Irish actress (born 1983)

Tara Louise Leniston (born 1 May 1983) is an Irish actress. She was born in England, grew up in County Clare, Ireland and has also lived in Korea, Sweden, and Hong Kong. She travelled abroad with her father Greg, who was a senior manager with Baltimore Technologies.

In 1995, Leniston started her acting career while living in Seoul, appearing in Whats up Doogie, a Korean kids TV program. A year later, the family moved to London, where Leniston attended The Arts Educational School and she studied Drama for two years.

After her studies were completed, Leniston moved to Hong Kong with her family and worked as a TV presenter for MTV's Channel V. She met Jackie Chan in Hong Kong. She went on to be the first western female to be trained and signed by the Jackie Chan group, set up by Jackie Chan for people he thinks have exceptional talent. Her affiliation with the group led to a part in Jackie Chan's film The Medallion.

In 2003, Leniston moved to New Zealand to star in her first motion picture, Meet Me in Miami, alongside Latin actors Carlos Ponce and Eduardo Verastegui.
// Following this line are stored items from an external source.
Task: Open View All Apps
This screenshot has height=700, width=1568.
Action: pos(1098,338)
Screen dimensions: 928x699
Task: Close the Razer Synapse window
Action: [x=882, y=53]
The premier of Meet me in Miami in Houston in the 2006 summer was part of the Giving Hope tour in aid of victims of Hurricane Katrina.

She has also been involved in a number of short films, commercials and modelling campaigns for brands including Ralph Lauren, The North Face, and Loreal hair care.

Leniston will be the female lead and co-producer in Irish film Danny Boy.

Her sister Sophie Leniston was in a girlgroup called "City Girls". They released an album and two singles.